### [DOCUMENT SECTION]
--------------------
Margaret Meklin
Many Countries, One Language: Literature of the Russian Diaspora
It has been a deep-seated tradition in Russia to oust its intellectuals, so it is no surprise that many Russian writers now reside outside their country of birth. Another factor contributing to this phenomenon has been the collapse of the Soviet Union, which left many Russian-speaking republics on their own. - Aas a result, there are a number of writers living in these republics who have never been accounted for by Russian critics and Slavists. In this article, I would specifically like to look at the Russian literature in the U.S., France and Kazakhstan.
My brief visit to Kazakhstan took place this summer. As an independent consultant, I was assigned to evaluate
Musaget, a Russian literary organization that, in a country suspicious of independent writing and thought, stays afloat through financial support from a Dutch cultural fund.
Musaget's goal is to nurture, through its creative writing seminars, contests and the literary quarterly,
Apollinary, emerging avant-garde writers in an otherwise malnourished literary Kazakhstan.
There is no latitude of contemporary literature in this oil-rich, luscious land, enviously eyed by the U.S., Russia, and China, since the works still in favor are those created in keeping with the canon of Socialist Realism which paints the former Soviet province in a positive and upbeat light. Writers walking on the sunny side of the page get published by state-subsidized publishing houses; writers choosing dangerous, derelict paths, who dare to depict impoverished, impossible lives, are ostracized; writers criticizing the president and his clan are driven into seclusion and silence.
--------------------
### [TO DO]
[1] Answer these questions using the article on Russian diaspora literature:
(a) Which three countries does the article set out to examine?
(b) What keeps Musaget afloat financially?
(c) What is the name of Musaget's literary quarterly?
[2] Copy the part of the article on Russian diaspora literature that runs from "My brief visit" up to and including "malnourished literary Kazakhstan.".
[3] Carry on the article on Russian diaspora literature from the point where it stops.
The entries after this point are not needed for any of the work.
--------------------
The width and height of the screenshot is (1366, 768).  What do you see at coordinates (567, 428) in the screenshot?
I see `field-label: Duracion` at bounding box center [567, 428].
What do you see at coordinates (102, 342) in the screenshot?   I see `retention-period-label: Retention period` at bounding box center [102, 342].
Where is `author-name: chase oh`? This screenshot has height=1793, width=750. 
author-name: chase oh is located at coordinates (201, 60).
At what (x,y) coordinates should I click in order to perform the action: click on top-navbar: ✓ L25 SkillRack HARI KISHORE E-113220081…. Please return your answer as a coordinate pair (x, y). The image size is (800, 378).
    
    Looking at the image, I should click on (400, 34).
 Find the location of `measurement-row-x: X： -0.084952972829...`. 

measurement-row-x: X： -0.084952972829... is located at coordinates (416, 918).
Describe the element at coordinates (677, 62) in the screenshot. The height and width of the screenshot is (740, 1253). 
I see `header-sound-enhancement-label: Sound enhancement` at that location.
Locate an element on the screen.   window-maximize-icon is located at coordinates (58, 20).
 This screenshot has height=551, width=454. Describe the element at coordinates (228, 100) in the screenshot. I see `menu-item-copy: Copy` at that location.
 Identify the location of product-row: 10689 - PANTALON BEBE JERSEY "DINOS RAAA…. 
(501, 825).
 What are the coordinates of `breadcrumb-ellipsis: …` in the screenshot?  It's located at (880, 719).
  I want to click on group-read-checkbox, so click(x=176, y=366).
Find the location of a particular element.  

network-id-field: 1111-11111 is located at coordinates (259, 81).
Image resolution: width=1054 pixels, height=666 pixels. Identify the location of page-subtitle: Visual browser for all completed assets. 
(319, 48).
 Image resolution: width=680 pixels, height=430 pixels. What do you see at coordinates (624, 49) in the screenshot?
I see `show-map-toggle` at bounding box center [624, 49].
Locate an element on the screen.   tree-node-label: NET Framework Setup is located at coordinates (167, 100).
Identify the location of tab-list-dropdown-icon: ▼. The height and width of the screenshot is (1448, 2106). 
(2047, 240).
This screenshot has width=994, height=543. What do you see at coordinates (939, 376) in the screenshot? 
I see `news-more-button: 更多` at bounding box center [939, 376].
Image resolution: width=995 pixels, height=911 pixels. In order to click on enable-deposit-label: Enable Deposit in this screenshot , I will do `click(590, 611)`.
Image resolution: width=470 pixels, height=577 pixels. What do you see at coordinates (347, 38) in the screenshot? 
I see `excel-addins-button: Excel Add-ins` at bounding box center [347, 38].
--------------------
### [RESULTS]
[1]
(a) The U.S., France and Kazakhstan.
(b) Financial support from a Dutch cultural fund.
(c) Apollinary.

[2]
My brief visit to Kazakhstan took place this summer. As an independent consultant, I was assigned to evaluate
Musaget, a Russian literary organization that, in a country suspicious of independent writing and thought, stays afloat through financial support from a Dutch cultural fund.
Musaget's goal is to nurture, through its creative writing seminars, contests and the literary quarterly,
Apollinary, emerging avant-garde writers in an otherwise malnourished literary Kazakhstan.

[3]
It would be too easy to say that the lack of democracy in Central Asia is slowing down cultural development there. Beside external barriers, there are internal ones too, such as shame, internalized homophobia, and the inability to speak for oneself. The words "made in the USSR" are so deeply engraved within everybody born in the Soviet Union that many generations will have to come and go before this old, stale mentality is completely dissolved. Speaking to Dulat Isabekov, a heavy-lifter of Kazakh literature whose plays are routinely staged in Kazakhstan theaters (one of the reasons, perhaps, being that Isabekov, not a bad writer himself, also serves as the director of the state-sponsored Research Institute of Culture and Fine Arts), I learned that such topics as sex and homosexuality, gender inequality, drugs and domestic abuse are shunned. In addition, in an attempt to preserve the "native Kazakh culture," the Writer's Union of Kazakhstan, still not free of its nomenclature nature, pressures local literati to incorporate "Kazakh motifs" into their works. At the same time, the Union admits with great reluctance new members who write in Russian, preferring writers who write in Kazakh (aside from ethnic Kazakhs using the Kazakh language, there are a number of Kazakhs writing in Russian).
In general, it can be said that one of the factors slowing down the literary process in Kazakhstan (and perhaps in other former Republics of the USSR) is ethnic tension. During the Soviet era, Russian was viewed by many as the language of the oppressor. Once the republics dissociated themselves from the Soviet Union, they immediately began instigating ethnic, if not nationalistic, feelings, subsequently trying to get rid of Russian culture and language at once, and this attitude, as well as the atrocities directed against them, caused many Russians to leave. Still, there is a massive Russian presence in Kazakhstan, with Kazakhs approximating 45% and Russians 35% of the population. Taking into account that on the streets most people speak Russian, it is troubling to know that the Russian literature output here is puny.
Overlooked by the Writer's Unions and invigorated mostly by non-governmental organizations such as
Musaget, with its nine-employee collective crammed into a three-bedroom apartment, Russian literature in the republics of the former USSR is simply ignored by Russia. The Ukrainian editor Mikhail Bubyakin, when told about my mission to Almaty, dismissively said, "Kazakhstan is just a province. Every new word in literature is now uttered in Moscow and Saint Petersburg." Dmitrii Kuz'min, a Moscow critic, once wrote in his Internet blog that, its existence assumed, Russian literature in the former Soviet Republics - where Russian is the native language for many - is of an extremely poor quality. Whereas a critic or writer from Kazakhstan will try to catch every "new word" whispered in Russia's cultural capitals, it is unlikely that a columnist from, let's say, Moscow would pay any attention to a publication from Kazakhstan or any of the other "provinces."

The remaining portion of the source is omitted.